Money and capital markets as pillars of the financial sector are responsible for
financing the real sector.
Performance of the financial sector leads to the efficient allocation of scarce
resources to economic activities. Optimal allocation of resources, in turn, leads to
efficient savings and investment and thus economic growth close to the potential of
the economy. Economists such as Goldsmith (1969), Miknon (1973) and Shaw
(1973) believed that financial markets have a key role in the development and
economic growth.
Statement of the problem and the need for research
Generally, regarding economic policies, economists focus on issues such as full
employment, price stability (inflation), fair distribution of income, and steady
growth of the economy.

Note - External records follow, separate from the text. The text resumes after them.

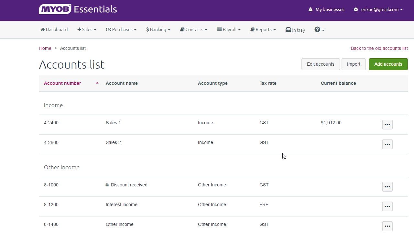Viewport: 414px width, 233px height.
Task: Click the lock icon beside Discount received
Action: [x=107, y=185]
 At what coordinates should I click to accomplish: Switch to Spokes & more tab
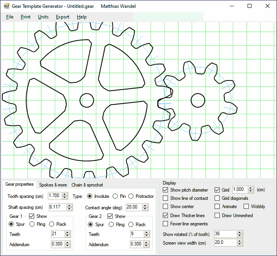pyautogui.click(x=53, y=185)
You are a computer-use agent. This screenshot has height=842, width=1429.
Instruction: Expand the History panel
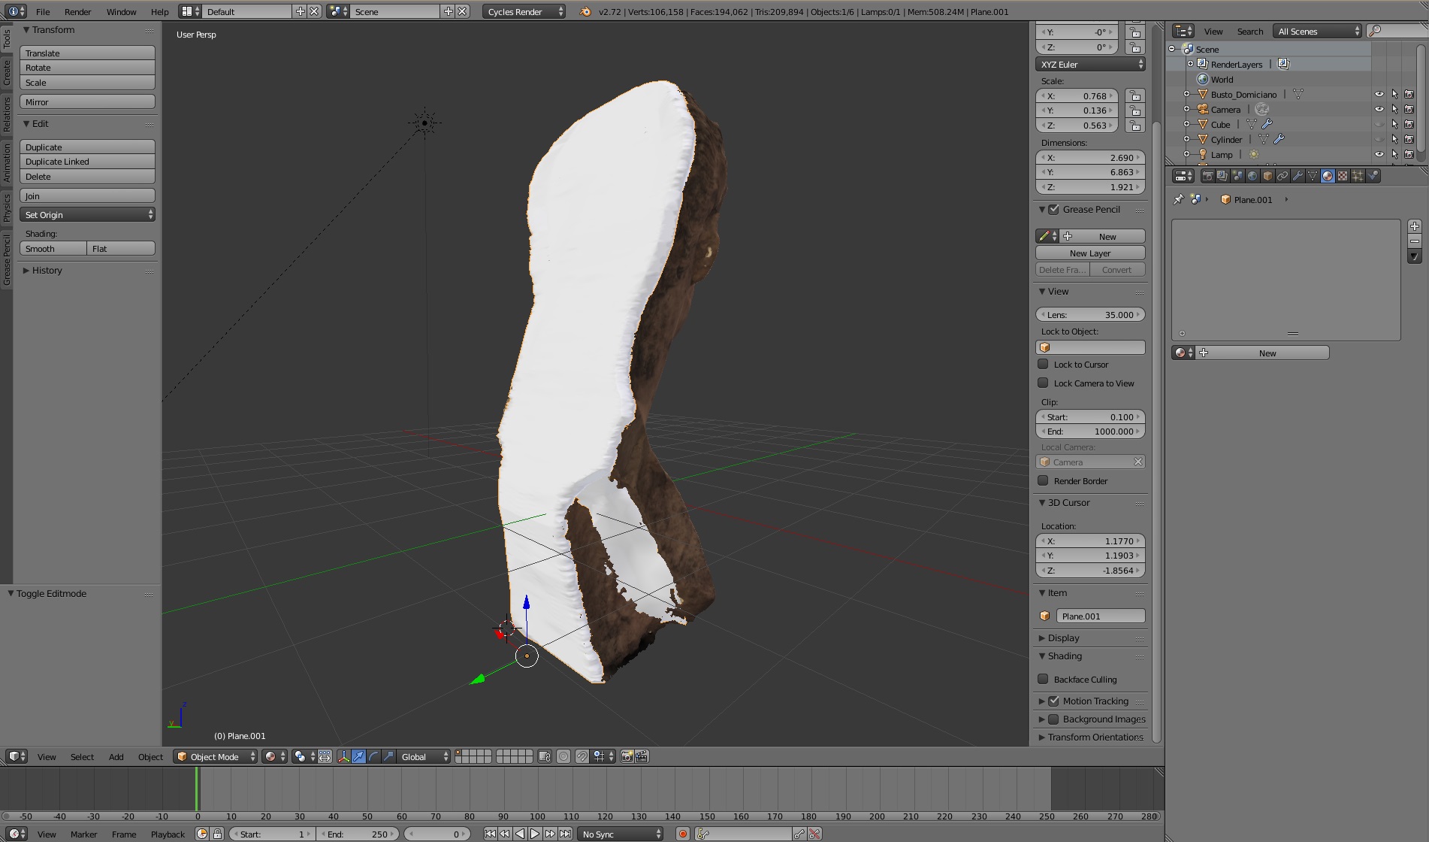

Financial sector of the economy of each country is the
supplier of financial resources and real economic activities which are divided into
two parts:
1. Money market mainly run by the banking system of a country the most
important function of which is providing short-term credits
2. And capital markets the main function of which is long-term financing needed in
productive activities of production and services (Sahmiran. 1,2007)
Stock market works within a larger system called Iran's socio-economic system. it
is therefore severely affected by the environment. This influence is considerable
because the stock market in Iran is very young and is consequently affected by
environmental changes. Therefore, factors such as economic growth, exchange
rates, profit margins of other economic activities, foreign exchange earnings, the
degree of severity of liberalization and opening up and expanding the economy of
Iran, and increasing the liquidity are important environmental factors that affect the
stock market. The tax law can also be influential as a factor along with other
factors in the development of stock market (Moshrefi, 2,2005). Economic stability
is one of the most important factors affecting investment in each country. Among
the factors having effects on the capital markets in the world, as well as on the
amount of investment involved in these markets are macroeconomic variables that
affect the volatility of stock returns. During the economic boom with relatively
stable prices, manufacturing investment is in its normal process and investors
Investing the relationship between macroeconomic indicators ……. / 41
spend money to build factories, buy equipment, and increase inventory. As a result,
economic capacity goes up regularly, causing an increase in economic efficiency (
Tafazoli,1998, 564).
The effect of stock exchange on economic growth
According to classical economic theories, if efficient sectors of economy expand,
they will be able to absorb the additional production factors from inefficient parts.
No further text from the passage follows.